Frequently Asked Questions
- How does making overpayments save money?
- Making overpayments reduces the principal amount owed, which in turn reduces the amount of interest charged over the life of the loan. This can result in significant savings over time.
- Can I make overpayments on any type of loan?
- Yes, you can make overpayments on mortgages, personal loans, car loans, and other types of loans. However, the impact of overpayments will vary depending on the loan terms and your financial situation.
- Are there any risks to making overpayments?

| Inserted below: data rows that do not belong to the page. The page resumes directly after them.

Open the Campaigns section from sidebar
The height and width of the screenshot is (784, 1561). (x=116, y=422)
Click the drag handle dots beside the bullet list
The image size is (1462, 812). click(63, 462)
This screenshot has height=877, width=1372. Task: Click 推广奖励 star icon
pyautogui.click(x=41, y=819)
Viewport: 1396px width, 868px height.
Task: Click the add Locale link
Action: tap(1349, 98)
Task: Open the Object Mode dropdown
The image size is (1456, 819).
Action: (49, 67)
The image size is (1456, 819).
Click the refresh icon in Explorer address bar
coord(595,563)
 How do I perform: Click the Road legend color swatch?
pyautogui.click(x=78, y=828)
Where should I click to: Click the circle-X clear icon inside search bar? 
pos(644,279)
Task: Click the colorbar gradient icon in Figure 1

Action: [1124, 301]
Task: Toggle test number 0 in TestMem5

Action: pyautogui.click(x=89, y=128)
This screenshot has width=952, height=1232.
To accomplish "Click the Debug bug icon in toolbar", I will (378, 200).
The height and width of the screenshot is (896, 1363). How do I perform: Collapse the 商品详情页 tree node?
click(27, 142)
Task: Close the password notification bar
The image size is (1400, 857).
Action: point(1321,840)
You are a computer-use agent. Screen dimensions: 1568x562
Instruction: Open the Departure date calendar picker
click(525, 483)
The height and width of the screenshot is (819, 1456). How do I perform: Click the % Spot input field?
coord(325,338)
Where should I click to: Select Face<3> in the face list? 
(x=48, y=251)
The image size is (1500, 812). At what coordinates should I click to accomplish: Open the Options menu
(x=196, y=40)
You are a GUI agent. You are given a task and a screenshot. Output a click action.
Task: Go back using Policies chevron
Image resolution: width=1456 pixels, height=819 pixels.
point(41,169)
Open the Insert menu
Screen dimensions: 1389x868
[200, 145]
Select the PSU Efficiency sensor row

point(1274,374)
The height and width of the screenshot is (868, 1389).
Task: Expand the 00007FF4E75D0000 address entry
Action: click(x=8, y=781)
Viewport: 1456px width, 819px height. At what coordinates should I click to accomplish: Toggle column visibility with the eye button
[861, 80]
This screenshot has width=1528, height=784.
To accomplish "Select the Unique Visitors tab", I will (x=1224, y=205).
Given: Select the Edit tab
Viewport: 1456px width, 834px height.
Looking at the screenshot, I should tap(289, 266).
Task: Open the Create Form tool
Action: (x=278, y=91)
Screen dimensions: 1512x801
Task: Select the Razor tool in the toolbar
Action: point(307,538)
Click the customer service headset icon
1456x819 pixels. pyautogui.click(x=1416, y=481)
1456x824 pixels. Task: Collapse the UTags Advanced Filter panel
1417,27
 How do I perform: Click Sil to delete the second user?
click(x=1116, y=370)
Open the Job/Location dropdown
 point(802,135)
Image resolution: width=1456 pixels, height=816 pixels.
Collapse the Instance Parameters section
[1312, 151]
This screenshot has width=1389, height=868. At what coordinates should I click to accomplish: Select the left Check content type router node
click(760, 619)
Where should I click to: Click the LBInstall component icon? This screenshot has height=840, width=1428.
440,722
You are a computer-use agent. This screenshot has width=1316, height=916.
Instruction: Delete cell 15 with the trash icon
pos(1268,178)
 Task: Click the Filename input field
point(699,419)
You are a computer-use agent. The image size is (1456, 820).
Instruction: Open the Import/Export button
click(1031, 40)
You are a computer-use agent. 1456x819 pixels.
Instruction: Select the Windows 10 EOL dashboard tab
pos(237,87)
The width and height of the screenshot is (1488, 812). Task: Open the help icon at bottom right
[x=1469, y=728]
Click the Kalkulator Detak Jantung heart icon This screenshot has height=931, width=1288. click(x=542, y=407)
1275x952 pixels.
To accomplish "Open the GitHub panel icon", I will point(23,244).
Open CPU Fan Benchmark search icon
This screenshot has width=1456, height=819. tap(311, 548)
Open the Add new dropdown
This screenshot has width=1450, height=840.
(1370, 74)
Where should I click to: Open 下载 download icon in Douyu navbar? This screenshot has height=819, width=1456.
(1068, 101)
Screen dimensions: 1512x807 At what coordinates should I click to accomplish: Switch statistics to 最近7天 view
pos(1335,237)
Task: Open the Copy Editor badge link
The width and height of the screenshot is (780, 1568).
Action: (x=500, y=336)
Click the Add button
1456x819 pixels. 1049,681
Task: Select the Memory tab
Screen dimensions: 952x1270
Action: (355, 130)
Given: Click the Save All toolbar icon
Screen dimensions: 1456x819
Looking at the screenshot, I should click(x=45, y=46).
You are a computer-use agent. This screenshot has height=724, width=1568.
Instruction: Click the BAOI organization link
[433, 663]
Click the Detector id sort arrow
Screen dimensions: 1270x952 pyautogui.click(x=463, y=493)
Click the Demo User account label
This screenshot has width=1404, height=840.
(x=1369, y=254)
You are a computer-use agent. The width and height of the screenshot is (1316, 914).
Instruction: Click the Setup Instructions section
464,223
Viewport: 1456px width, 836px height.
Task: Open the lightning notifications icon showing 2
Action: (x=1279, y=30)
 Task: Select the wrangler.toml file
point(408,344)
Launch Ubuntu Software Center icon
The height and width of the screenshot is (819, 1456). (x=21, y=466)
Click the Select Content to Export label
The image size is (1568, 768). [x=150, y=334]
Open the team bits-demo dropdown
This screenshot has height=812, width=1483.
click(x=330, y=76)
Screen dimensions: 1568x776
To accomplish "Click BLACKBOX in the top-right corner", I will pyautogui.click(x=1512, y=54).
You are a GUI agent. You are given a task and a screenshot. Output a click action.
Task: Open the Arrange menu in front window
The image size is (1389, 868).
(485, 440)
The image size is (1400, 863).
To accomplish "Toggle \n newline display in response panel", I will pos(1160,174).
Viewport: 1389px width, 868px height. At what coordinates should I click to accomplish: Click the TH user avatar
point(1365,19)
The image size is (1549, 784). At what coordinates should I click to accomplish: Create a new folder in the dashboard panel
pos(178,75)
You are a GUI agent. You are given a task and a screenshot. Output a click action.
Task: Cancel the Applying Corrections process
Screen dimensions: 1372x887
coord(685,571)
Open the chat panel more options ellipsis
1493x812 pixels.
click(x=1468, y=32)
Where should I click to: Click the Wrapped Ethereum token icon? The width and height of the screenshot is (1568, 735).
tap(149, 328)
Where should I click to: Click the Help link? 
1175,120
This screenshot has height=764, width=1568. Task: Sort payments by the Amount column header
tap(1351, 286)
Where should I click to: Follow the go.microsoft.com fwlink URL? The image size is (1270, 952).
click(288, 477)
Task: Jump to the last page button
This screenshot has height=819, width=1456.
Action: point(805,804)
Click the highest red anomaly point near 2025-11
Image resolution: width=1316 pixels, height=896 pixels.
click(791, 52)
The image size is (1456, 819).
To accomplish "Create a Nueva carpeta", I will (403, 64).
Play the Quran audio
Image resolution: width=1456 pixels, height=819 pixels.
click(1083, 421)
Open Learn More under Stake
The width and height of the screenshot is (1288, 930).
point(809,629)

- While making overpayments can save you money, it can also reduce the amount of interest you would have paid, which could affect your tax deductions if you itemize. Additionally, making large overpayments can shorten the life of your loan, which may not be desirable if you plan to refinance or sell the property in the near future.
- How often should I make overpayments?
- The frequency of your overpayments will depend on your financial situation and goals. Some people prefer to make overpayments at the beginning of the loan to save on interest, while others may prefer to make overpayments at the end to extend the life of the loan.
- Can I make overpayments in addition to my regular payments?
- Yes, you can make overpayments in addition to your regular payments. However, you should ensure that you are not making overpayments that would result in you paying off the loan early, as this may not be desirable if you plan to refinance or sell the property in the near future.